SPORTS

Sullivan: Uphill climb for playoffs for U of L

Tim Sullivan
@TimSullivan714

These are the times that try fans' souls. The week after the first loss of a college football season is a time to face unpleasant facts and uncharitable friends. It is the time when reality sacks euphoria, when shortcomings previously glossed over become glaring and preseason hype attains the approximate relevance of an election promise.

And never more than now.

As the highest level of quasi-amateur football embarks on its first year with a postseason playoff, an early loss to an unranked opponent does not necessarily mean elimination from national championship contention, but it raises a team's hurdles to Himalayan heights. Vanquished Saturday at Virginia, 23-21, the Louisville Cardinals returned home to find their 2014 prospects further dimmed by the sustained strength of Notre Dame, the continued competence of North Carolina State and by Boston College's eyebrow-raising ambush of USC.

With 34 Football Bowl Subdivision schools still undefeated — 29 from the five power conferences plus the Fighting Irish of South Bend, Ind. — the possibility of Louisville rallying to reach the inaugural four-team playoff would appear, already, remote.

Consider this a rude introduction to life in a swanky new neighborhood.
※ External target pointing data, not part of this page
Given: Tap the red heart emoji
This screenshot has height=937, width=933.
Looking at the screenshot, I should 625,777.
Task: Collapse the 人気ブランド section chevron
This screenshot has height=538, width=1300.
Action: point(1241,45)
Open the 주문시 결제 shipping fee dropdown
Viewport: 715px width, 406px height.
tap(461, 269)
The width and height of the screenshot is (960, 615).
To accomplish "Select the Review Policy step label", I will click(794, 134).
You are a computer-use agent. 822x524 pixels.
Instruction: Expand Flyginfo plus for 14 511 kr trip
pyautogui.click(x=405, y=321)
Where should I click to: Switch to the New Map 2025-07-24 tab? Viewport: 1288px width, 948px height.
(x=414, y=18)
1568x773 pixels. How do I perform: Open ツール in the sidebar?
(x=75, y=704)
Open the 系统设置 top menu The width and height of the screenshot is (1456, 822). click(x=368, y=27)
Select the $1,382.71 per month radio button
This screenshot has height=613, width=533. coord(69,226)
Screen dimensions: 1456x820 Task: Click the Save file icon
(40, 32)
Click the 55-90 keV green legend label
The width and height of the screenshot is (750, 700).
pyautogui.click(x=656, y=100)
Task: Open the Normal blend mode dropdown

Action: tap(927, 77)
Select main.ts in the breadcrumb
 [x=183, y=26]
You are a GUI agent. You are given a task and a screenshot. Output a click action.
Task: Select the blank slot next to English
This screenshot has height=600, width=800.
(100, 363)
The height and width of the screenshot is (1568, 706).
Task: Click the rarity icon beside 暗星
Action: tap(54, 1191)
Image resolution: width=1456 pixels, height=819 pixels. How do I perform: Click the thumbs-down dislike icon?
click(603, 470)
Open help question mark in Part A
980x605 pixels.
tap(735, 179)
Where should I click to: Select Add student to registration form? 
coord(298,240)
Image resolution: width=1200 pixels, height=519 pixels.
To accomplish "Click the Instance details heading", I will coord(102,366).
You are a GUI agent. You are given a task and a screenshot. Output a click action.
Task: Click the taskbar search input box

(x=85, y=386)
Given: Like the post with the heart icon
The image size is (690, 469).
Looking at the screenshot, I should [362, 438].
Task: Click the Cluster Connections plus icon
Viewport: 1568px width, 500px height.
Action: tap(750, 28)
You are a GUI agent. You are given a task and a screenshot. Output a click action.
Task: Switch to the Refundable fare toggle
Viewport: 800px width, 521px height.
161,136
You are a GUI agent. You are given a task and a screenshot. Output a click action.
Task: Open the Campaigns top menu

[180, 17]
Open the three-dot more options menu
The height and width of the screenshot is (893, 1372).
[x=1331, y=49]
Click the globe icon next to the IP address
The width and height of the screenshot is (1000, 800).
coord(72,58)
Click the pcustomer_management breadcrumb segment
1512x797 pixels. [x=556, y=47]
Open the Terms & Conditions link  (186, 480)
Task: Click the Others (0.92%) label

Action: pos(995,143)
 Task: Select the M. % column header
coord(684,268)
Instead of having their success tainted by suspect scheduling — and, man, don't you miss that? — U of L has stepped up in class to find the W's could be harder to get in the Atlantic Coast Conference than in any of its previous affiliations. Also, that life after Teddy Bridgewater is bound to be bumpier.

"It's certainly emotional," Bobby Petrino said Monday of the first loss of his second tour as Louisville's head coach. "It's hard. On the plane ride back and at night when you're watching the Pittsburgh-FIU game on TV till 1:30 in the morning, you think about every single play and what could've happened and what could've been the difference.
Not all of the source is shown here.